All of these options were worth exploring, but the tastiest version (by a group vote) was the recipe the way my grandmother had originally written it. Luckily it’s the easiest method too!

This 2-bite cookie is hearty, subtly sweet, and can be filled with a variety of fruit, chocolate, and/or nut fillings.

I usually use apricot or raspberry jam but experimented with Nutella in this recent batch. The variation with Nutella and a sprinkle of chocolate chips was quite good! 

When the dough is baked, the cinnamon and cream cheese create a beautiful aroma. This was my favorite part!

These cookies will be devoured quickly, but if you have leftovers you can store them in an airtight container at room temperature for several days. If you decided to make a smaller batch and have leftover dough it can be kept wrapped in the freezer for a few weeks. Per King Arthur Baking Company, unbaked rolled rugelach can also be kept in the freezer. Just remember to thaw in the refrigerate overnight before baking.

Of note, rugelach contains dairy, which means these cannot be enjoyed after a meal in which meat was served in a kosher home. If bringing this to a home where strict kosher laws are observed, you may want to opt for a non-dairy dessert if you are unsure what the rest of the menu will be.

This 2-bite cookie is hearty, subtly sweet, and can be filled with a variety of fruit, chocolate, and/or nut fillings.

Whether you call it strudel, rugelach, a pastry, or a cookie, I hope you love it as much as my family does.
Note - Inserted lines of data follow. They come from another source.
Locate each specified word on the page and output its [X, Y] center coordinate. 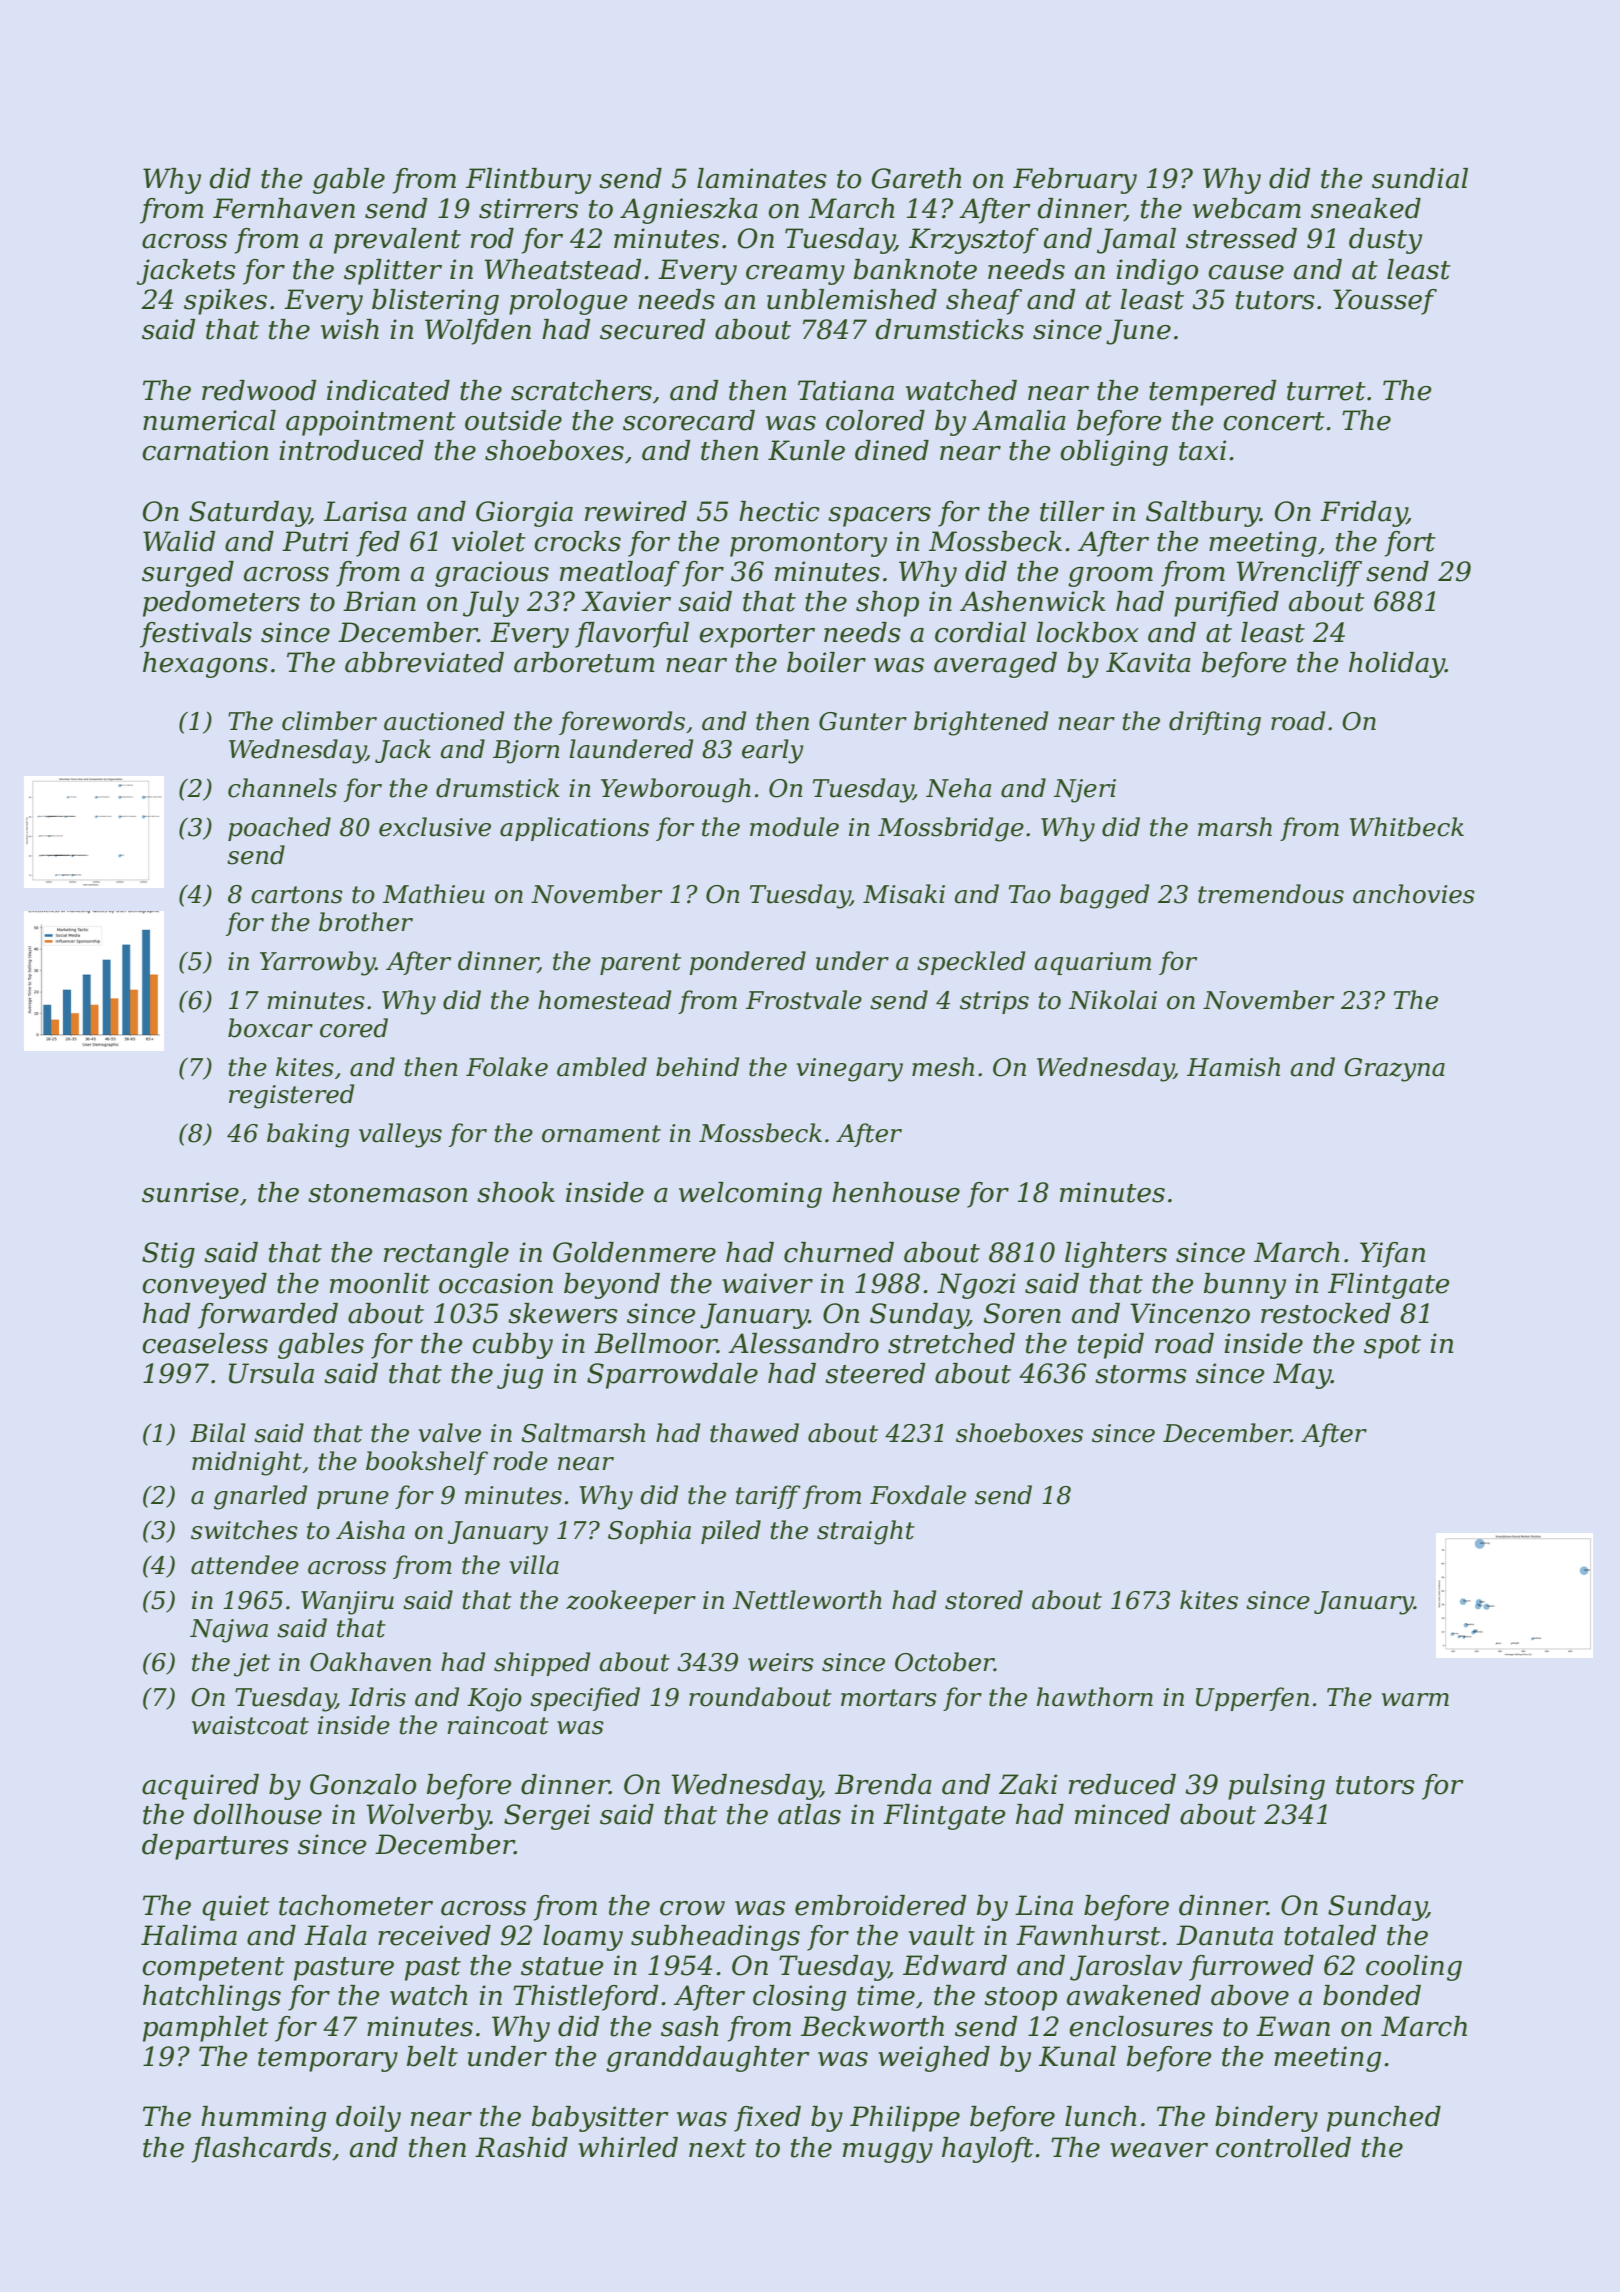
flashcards [261, 2150]
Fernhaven [284, 208]
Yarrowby [318, 963]
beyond [612, 1286]
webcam [1247, 208]
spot [1392, 1347]
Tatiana [846, 390]
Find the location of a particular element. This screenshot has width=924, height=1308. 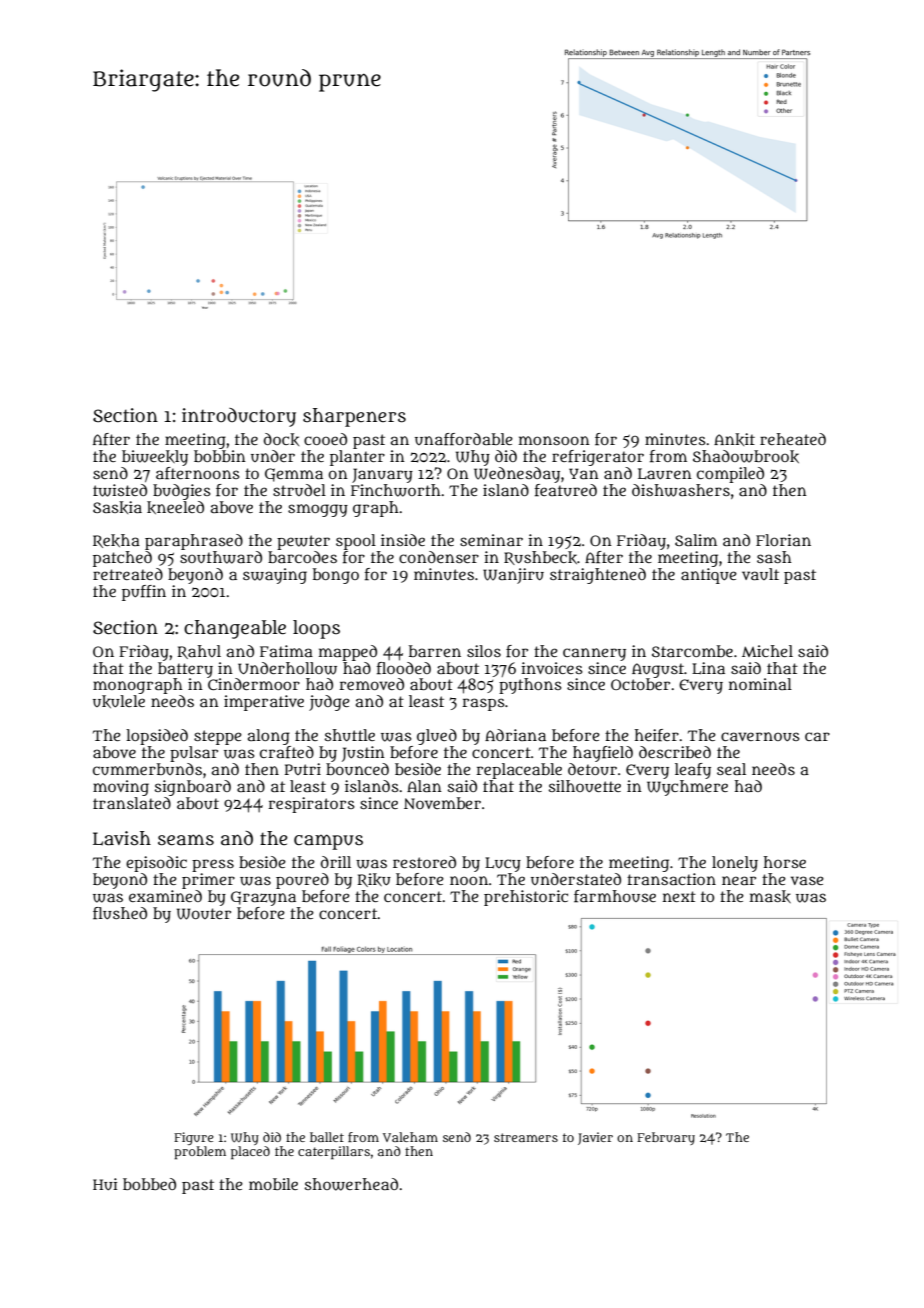

biweekly is located at coordinates (155, 458).
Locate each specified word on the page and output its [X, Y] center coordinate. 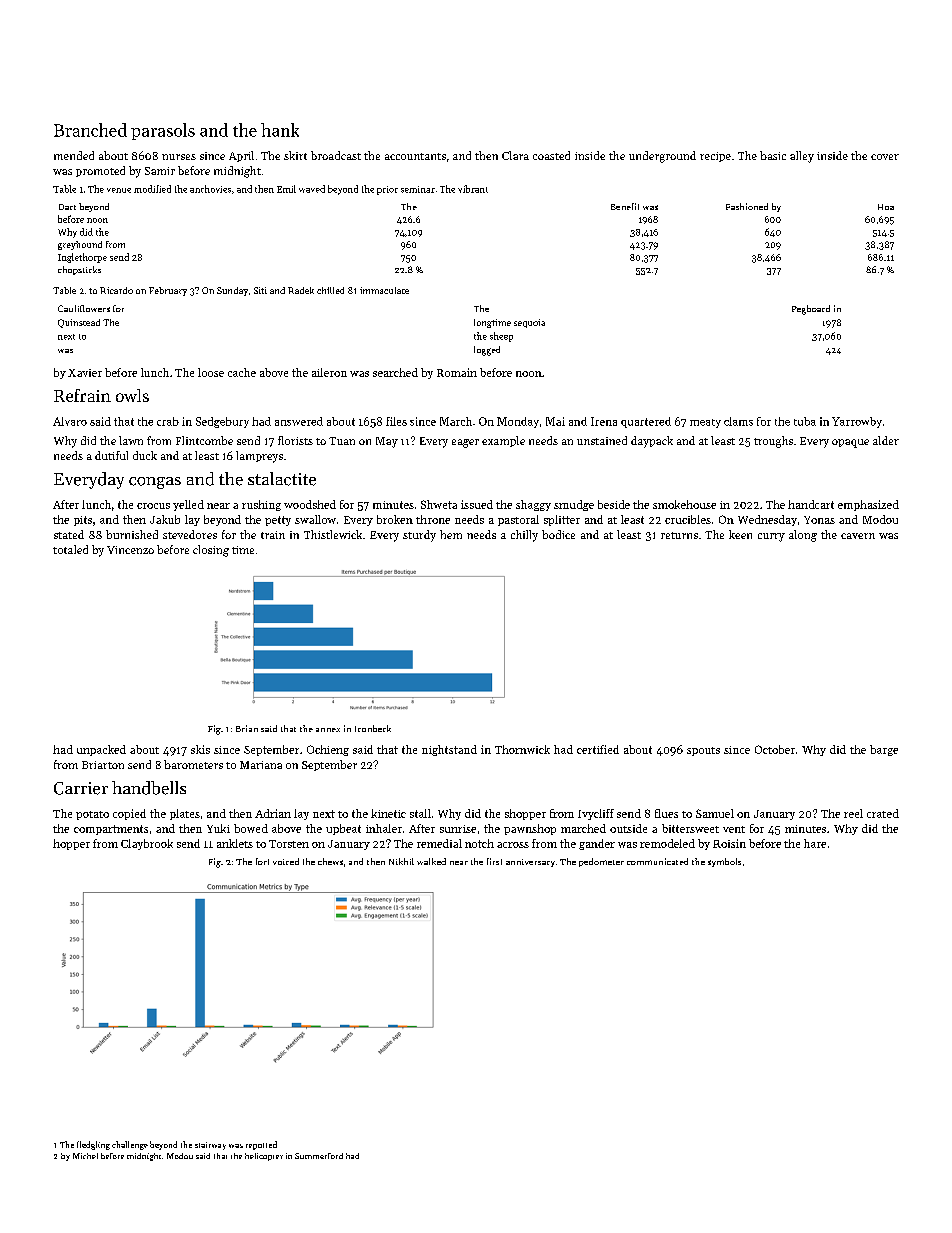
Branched [90, 130]
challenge [130, 1145]
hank [280, 130]
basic [773, 155]
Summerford [319, 1156]
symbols [724, 862]
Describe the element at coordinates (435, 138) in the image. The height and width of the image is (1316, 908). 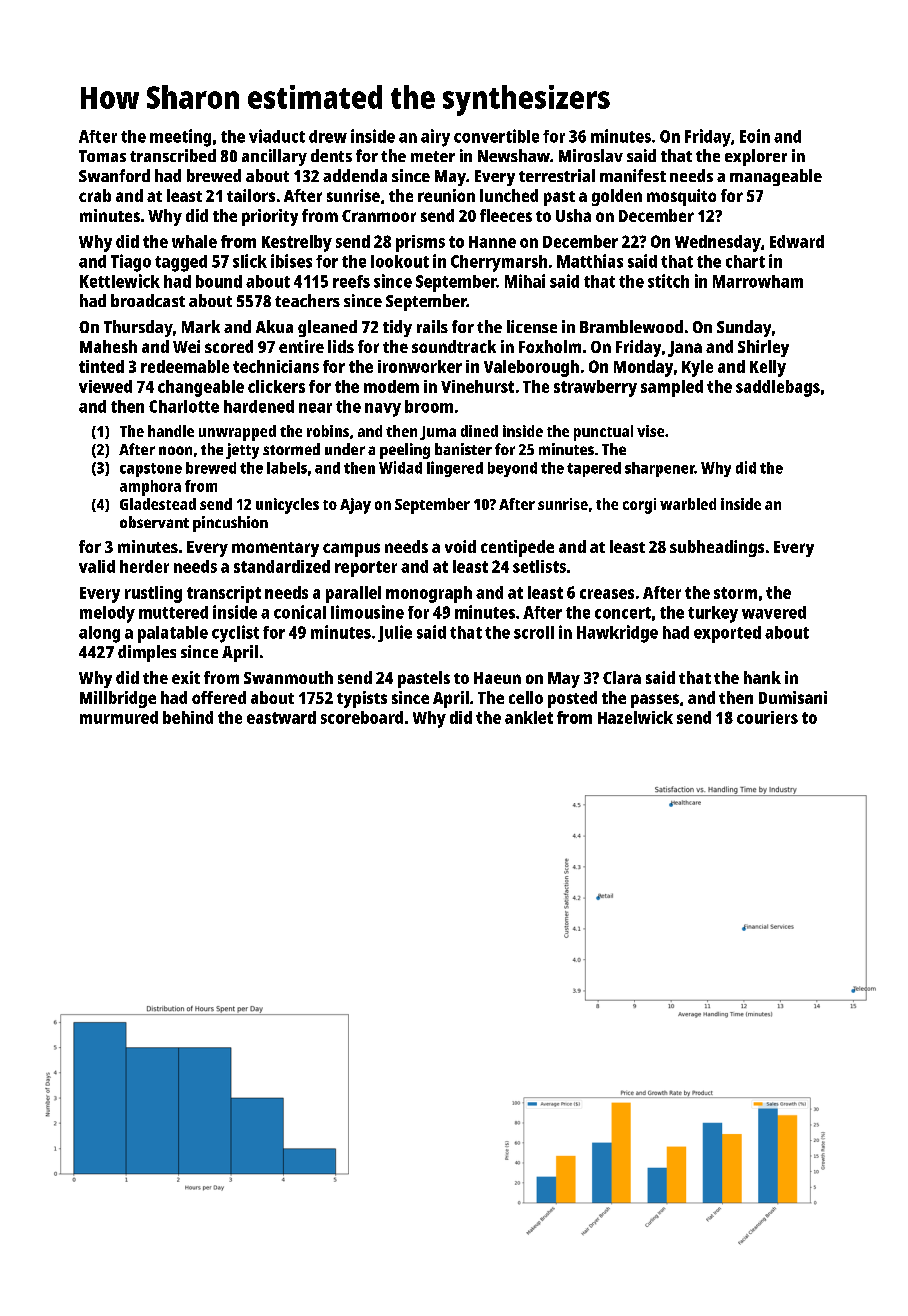
I see `airy` at that location.
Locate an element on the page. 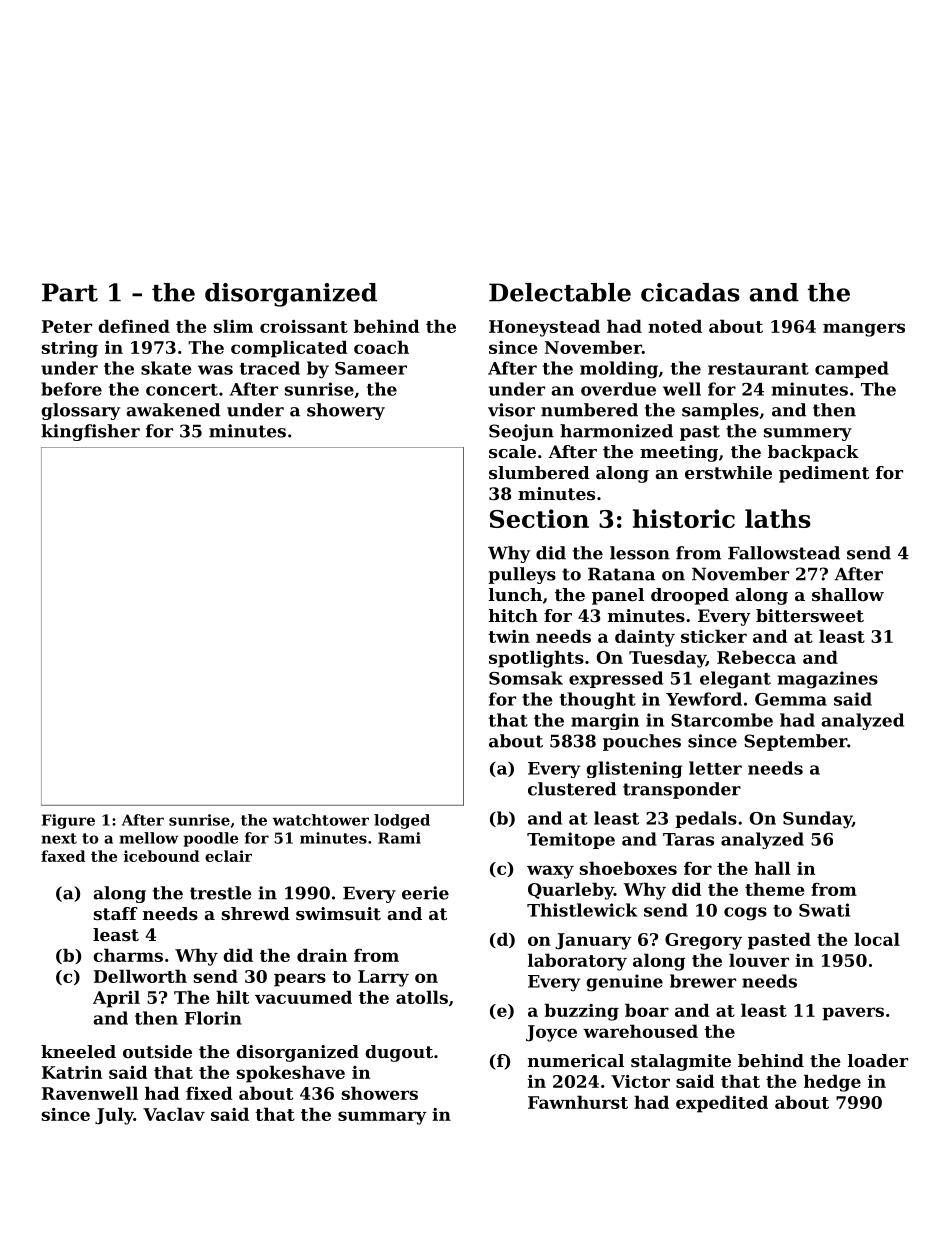 The height and width of the page is (1233, 952). mangers is located at coordinates (864, 330).
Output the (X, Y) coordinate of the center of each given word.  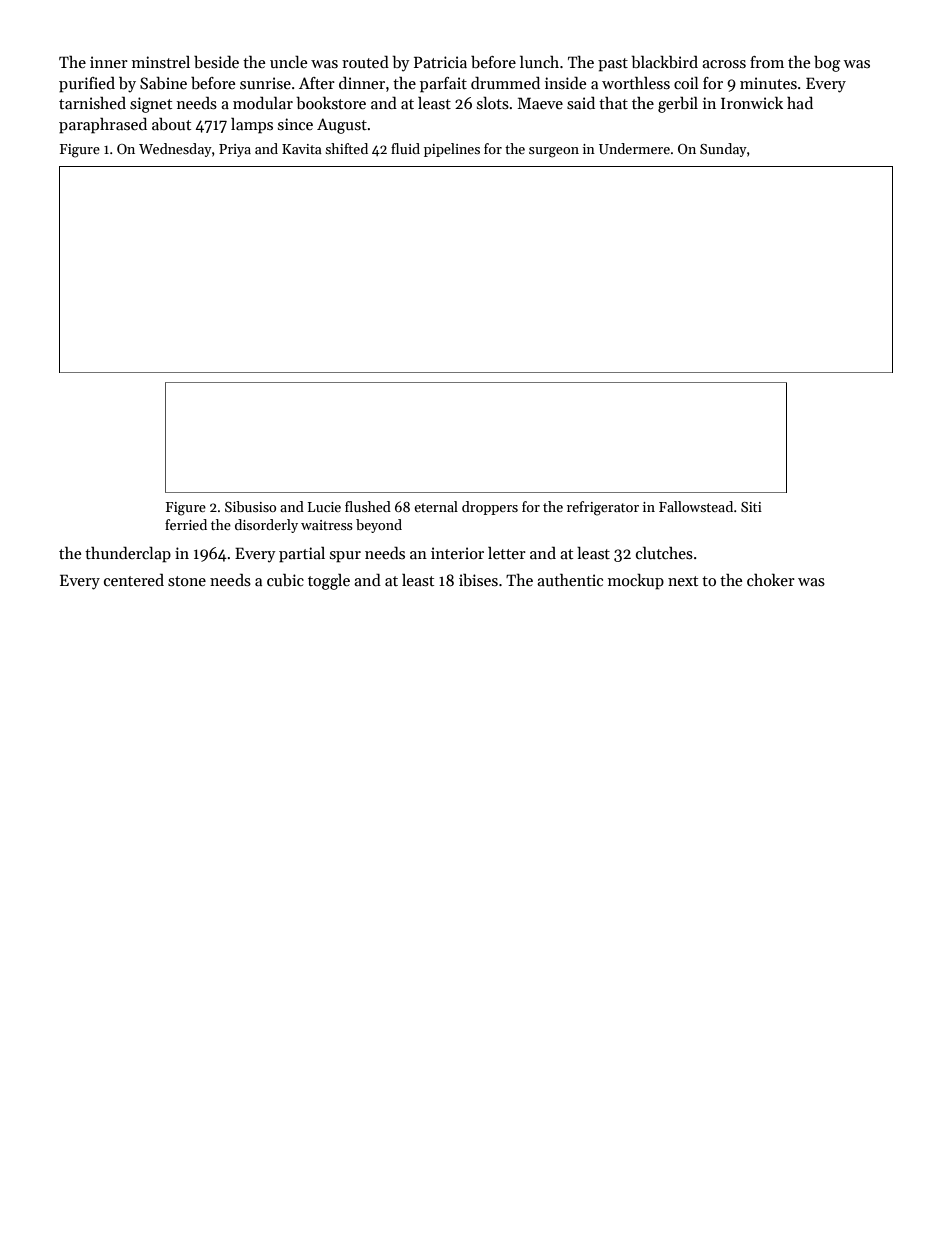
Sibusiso (250, 506)
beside (216, 62)
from (767, 62)
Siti (751, 507)
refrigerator (603, 508)
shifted (346, 148)
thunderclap (128, 554)
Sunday (723, 150)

When you are ready to fill and roll, bring the kids or grandkids in the kitchen to make it with you – it’s fun, easy, forgiving, and perfect for your next holiday gathering!

Grandma's Rugelach
Yield: 8-10 pieces per roll (30-40 pieces total)
Call it rugelach or call it strudel - either way, this recipe is a traditional European Jewish dessert that's often served during Hanukkah but can be enjoyed any time of year!
Ingredients
  • ½ pound (8oz) cream cheese, well softened
  • ½ pound (8oz) butter, well softened
  • 2 tablespoons (24g) sugar
  • 2 cups (250g) flour
  • 8 tablespoons jam or spread of your choice*; 2 tablespoons per roll
  • 8 tablespoons chopped walnuts; 2 tablespoons per roll
  • 4 teaspoons cinnamon; 1 teaspoon per roll
Indtructions
  1. Mix cream cheese, butter, sugar, and flour until well combined. I like to start with an electric mixer to get everything well mixed. After about a minute, I use my hands to bring into a large ball. At this point, the dough should come together fairly easily.
  2. Form the dough into a ball with your hands and wrap in plastic wrap (or tin foil, which is how my grandmother did it) to refrigerate for at least two hours, or ideally overnight**
  3. Pre-heat the oven to 350℉.
  4. Cut the dough into quarters. You may use one quarter at a time, depending how many cookies you would like to make.
  5. Roll each piece of dough onto floured surface and into a medium-sized circle, approximately 9 inches in diameter.
  6. Using the back of the spoon, spread jam (or Nutella) in a thin layer over the dough, leaving about half an inch border – similar to saucing a pizza crust.
  7. Sprinkle the nuts over the jam.
  8. Sprinkle the cinnamon over the entire dough, including the edges.
  9. Roll (like a jelly roll) and pinch the ends closed.
  10. Place on a cookie sheet, seam side down, and bake 30-40 minutes until golden brown.
  11. Allow to cool, and then transfer to a cutting board.
  12. Cut 8-10 slices, horizontally, using a serrated knife. It may be a little crumbly (this is normal), but you should see a beautiful swirl design on the inside.
Notes

*You may use any jam, though our family uses raspberry and apricot. If using apricot, remove large chunks of fruit. You may need to puree to smooth if using a chunkier preserve. We’ve also tried Nutella, which is very good – it does lose some of its richness in the baking process, but when we added chocolate chips it really elevated this to a delicious cookie.

Storage & Freezing: Once baked, the cookies can be kept in an airtight container at room temperature for several days or frozen for longer storage.

The dough and the pre-baked cookies may also be frozen for a few weeks before making. Make sure to thaw in the refrigerator overnight before rolling out.